▶ GOALS
1. From the text on risk analysis methods, return the passage that opens with the words containing "Human reliability assessment" and closes with "Reduction), if appropriate.".
2. According to the text on risk analysis methods, what tests must a protection layer meet to count as an Independent Protection Layer? List every one.
3. In the text on risk analysis methods, turn the paragraph beginning "Decision trees can handle both categorical" into a short bulleted list that keeps its main facts.

▶ TEXT SEGMENT
(begin)

An IPL is independent of the other protection layers associated with the identified danger.

Dependability

It can be counted on to do what it was designed to do. Both random and systematic failures modes are addressed in the design.

Auditability

It is designed to facilitate regular validation of the protective functions. Proof testing and maintenance of the safety system is necessary. Only those protection layers that meet the tests of availability, specificity, independence, dependability, and auditability are classified as Independent Protection Layers.

19. Decision Tree

Decision trees are a simple, but powerful form of multiple variable analysis, which provide unique capabilities to supplement, complement, and substitute for traditional statistical forms of analysis (such as multiple linear regression) with variety of data mining tools and techniques (such as neural networks) as well as recently developed multidimensional forms of reporting and analysis found in the field of business intelligence. A decision tree is a graph that uses a branching method to illustrate every possible outcome of a decision. Decision tree builds classification or regression models in the form of a tree structure, which breaks down a data-set into smaller and smaller subsets while at the same time an associated decision tree is incrementally developed. The final result is a tree with decision nodes and leaf nodes, where a decision node (e.g., Outlook) has two or more branches (e.g., Sunny, Overcast and Rainy). Leaf node (e.g., Play) represents a classification or decision, whereas the topmost decision node in a tree which corresponds to the best predictor called root node.

Decision trees can handle both categorical and numerical data. Decision trees can be drawn by hand or created with a graphics program or specialized software. Informally, decision trees are useful for focusing discussion when a group must make a decision. Programmatically, they can be used to assign monetary/time or other values to possible outcomes so that decisions can be automated. Decision tree software is used in data mining to simplify complex strategic challenges and evaluate the cost-effectiveness of research and business decisions. Variables in a decision tree are usually represented by circles.

Drawing a Decision Tree

You start a Decision Tree with a decision that you need to make, and draw a small square to represent this towards the left of a large piece of paper.

From this box draw out lines towards the right for each possible solution, and write that solution along the line. Keep the lines apart as far as possible so that you can expand your thoughts.

At the end of each line, consider the results. If the result of taking that decision is uncertain, draw a small circle.

If the result is another decision that you need to make, draw another square. Squares represent decisions, and circles represent uncertain outcomes.

Write the decision or factor above the square or circle. If you have completed the solution at the end of the line, just leave it blank.

Starting from the new decision squares on your diagram, draw out lines representing the options that you could select. From the circles draw lines representing possible outcomes.

Again make a brief note on the line saying what it means.

Keep on doing this until you have drawn out as many of the possible outcomes and decisions as you can see leading on from the original decisions.

20. Human Reliability Analysis

Human reliability assessment (HRA) is the common name for an assortment of methods and models that are used to predict the occurrence of ‘human errors’. While the origin of HRA is in Probabilistic Safety Assessment (PSA), HRA is increasingly being used on its own both as a way to assess the risks from ‘human error’ and as a way to reduce system vulnerability. According to the three principal functions of HRA are:

Identifying what errors can occur (Human Error Identification),

Deciding how likely the errors are to occur (Human Error Quantification), and,

Enhancing human reliability by reducing the given error likelihood (Human Error Reduction), if appropriate.

(end)

▶ DATASET CONTENT
(begin)

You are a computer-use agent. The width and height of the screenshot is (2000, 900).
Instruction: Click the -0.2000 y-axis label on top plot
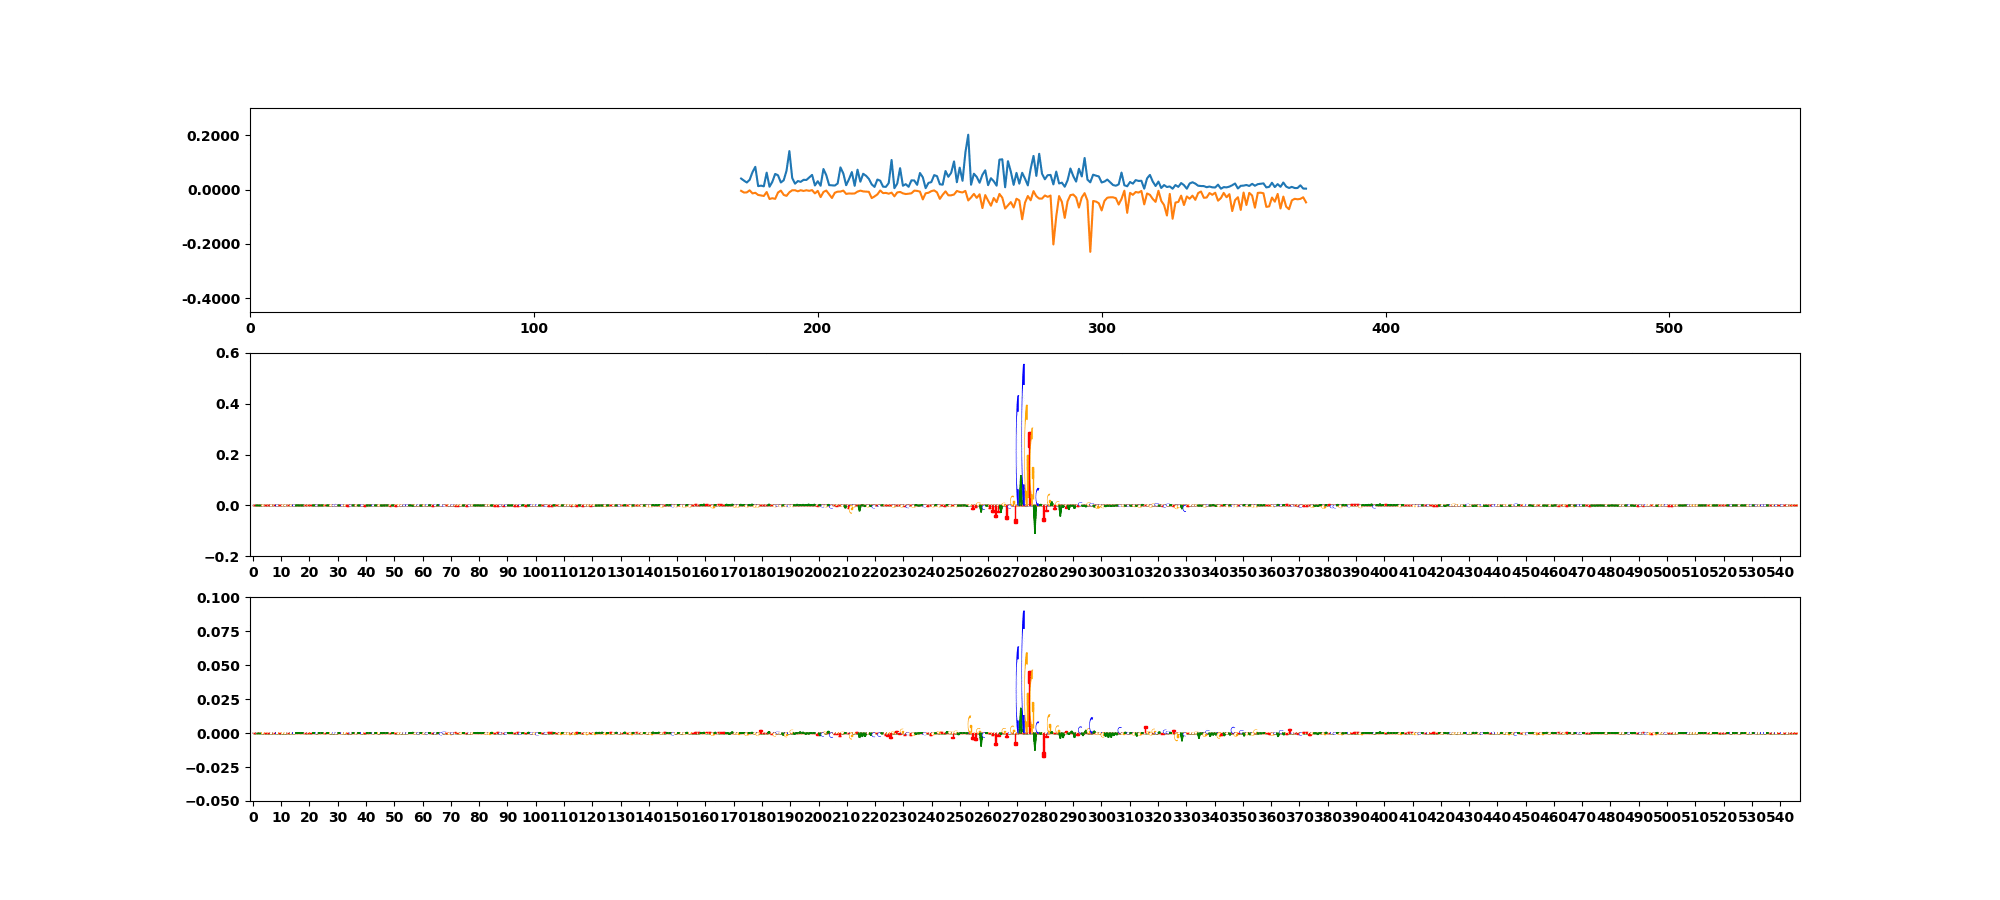(211, 245)
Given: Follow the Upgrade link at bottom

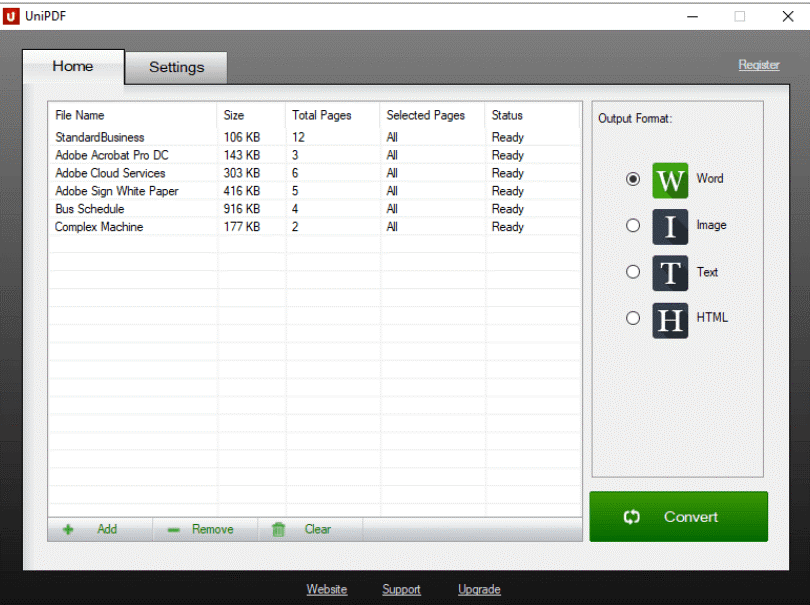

(end)

▶ SOLUTIONS BY TASK
1.
Human reliability assessment (HRA) is the common name for an assortment of methods and models that are used to predict the occurrence of ‘human errors’. While the origin of HRA is in Probabilistic Safety Assessment (PSA), HRA is increasingly being used on its own both as a way to assess the risks from ‘human error’ and as a way to reduce system vulnerability. According to the three principal functions of HRA are:

Identifying what errors can occur (Human Error Identification),

Deciding how likely the errors are to occur (Human Error Quantification), and,

Enhancing human reliability by reducing the given error likelihood (Human Error Reduction), if appropriate.

2.
- Availability
- Specificity
- Independence
- Dependability
- Auditability

3.
- Decision trees handle both categorical and numerical data.
- They can be drawn by hand or made with a graphics program or specialized software.
- Informally, they help focus discussion when a group must make a decision.
- Programmatically, they can assign monetary, time or other values to possible outcomes so that decisions can be automated.
- In data mining, decision tree software simplifies complex strategic challenges and evaluates the cost-effectiveness of research and business decisions.
- Variables are usually represented by circles.